Each of the articles presented in this volume explore how dance frames, generates, and interrogates human relationships, emphasizing community, vulnerability, interdependence, and the embodied negotiation of social power. Across disparate cultural and political contexts—Mexican migrant communities, Asian American ballroom dancers in New York, activists commemorating migrant deaths on the U.S.–Mexico border, and contemporary intermedia collaborations drawing from butoh and Surrealism—the essays collectively highlight how dance becomes a site for rethinking belonging, grief, racial and gender hierarchies, and the boundaries of the human body itself. While stylistically diverse, the works converge on the idea that movement is not merely aesthetic expression but a relational practice shaped by histories of displacement, structural violence, and the persistent human desire for connection.

════════════════════

→ **CHALLENGES**
- a) Reproduce a section of the passage on dance word for word, beginning at the words "Each of the" and stopping after "desire for connection.".
- b) In the passage on dance, besides Surrealism, what do the contemporary intermedia collaborations draw from?
- c) According to the passage on dance, why is movement more than aesthetic expression?

→ **SUPPLIED DATA**

════════════════════

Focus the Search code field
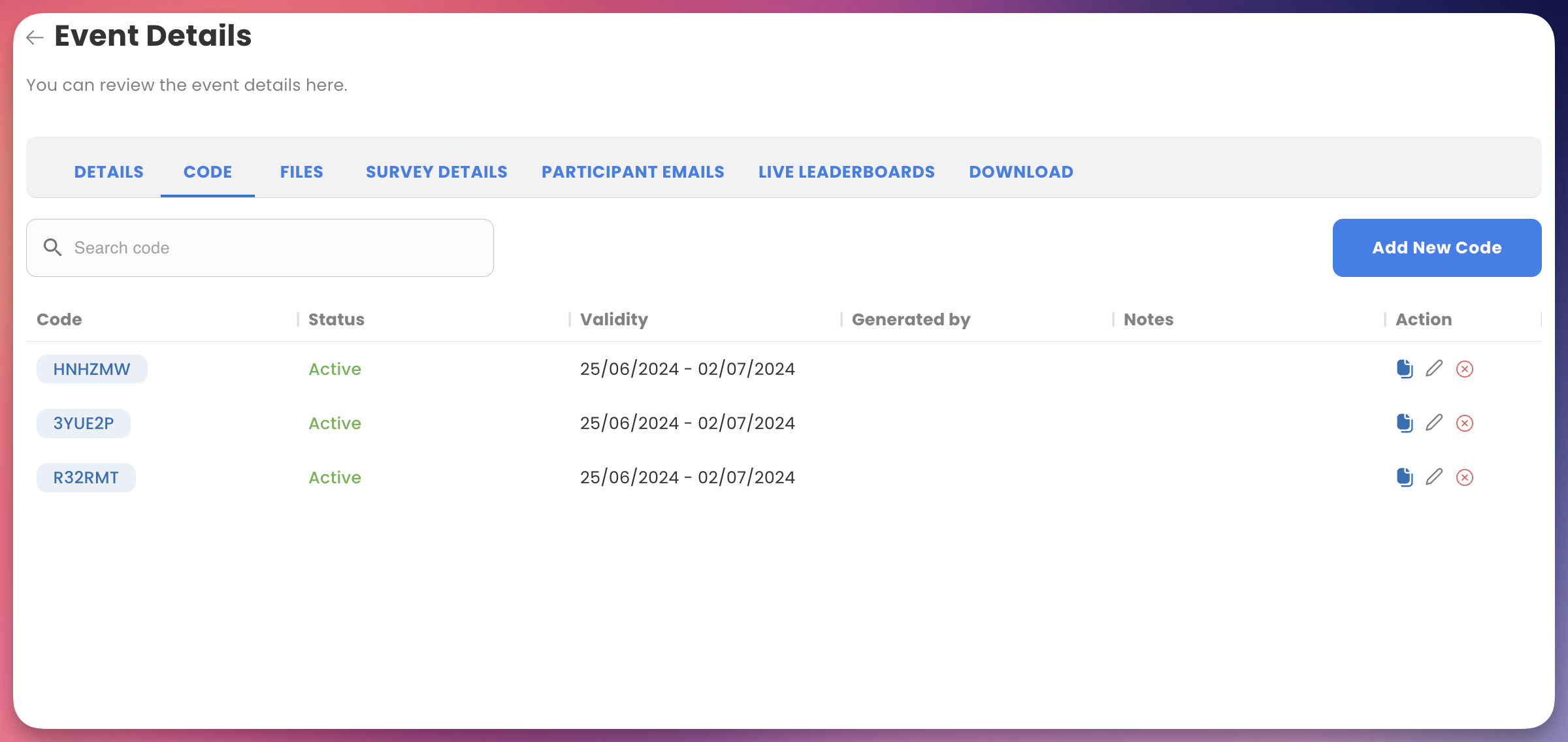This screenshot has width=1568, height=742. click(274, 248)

════════════════════

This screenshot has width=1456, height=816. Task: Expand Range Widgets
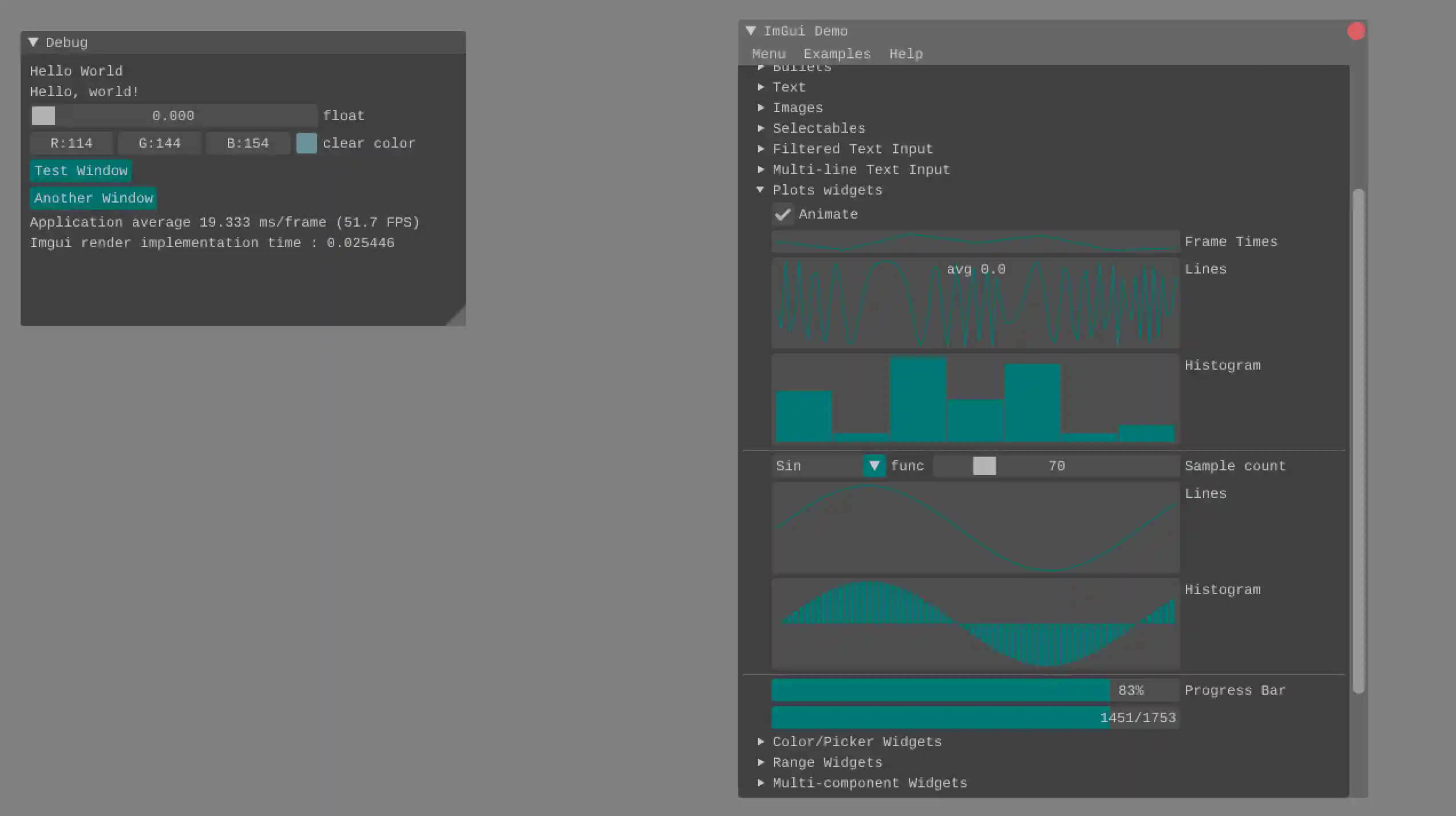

════════════════════

→ **ANSWERS PER TASK**
- a)
Each of the articles presented in this volume explore how dance frames, generates, and interrogates human relationships, emphasizing community, vulnerability, interdependence, and the embodied negotiation of social power. Across disparate cultural and political contexts—Mexican migrant communities, Asian American ballroom dancers in New York, activists commemorating migrant deaths on the U.S.–Mexico border, and contemporary intermedia collaborations drawing from butoh and Surrealism—the essays collectively highlight how dance becomes a site for rethinking belonging, grief, racial and gender hierarchies, and the boundaries of the human body itself. While stylistically diverse, the works converge on the idea that movement is not merely aesthetic expression but a relational practice shaped by histories of displacement, structural violence, and the persistent human desire for connection.

- b) Butoh.

- c) Movement is more than aesthetic expression because it is a relational practice. That practice is shaped by histories of displacement, structural violence, and the persistent human desire for connection.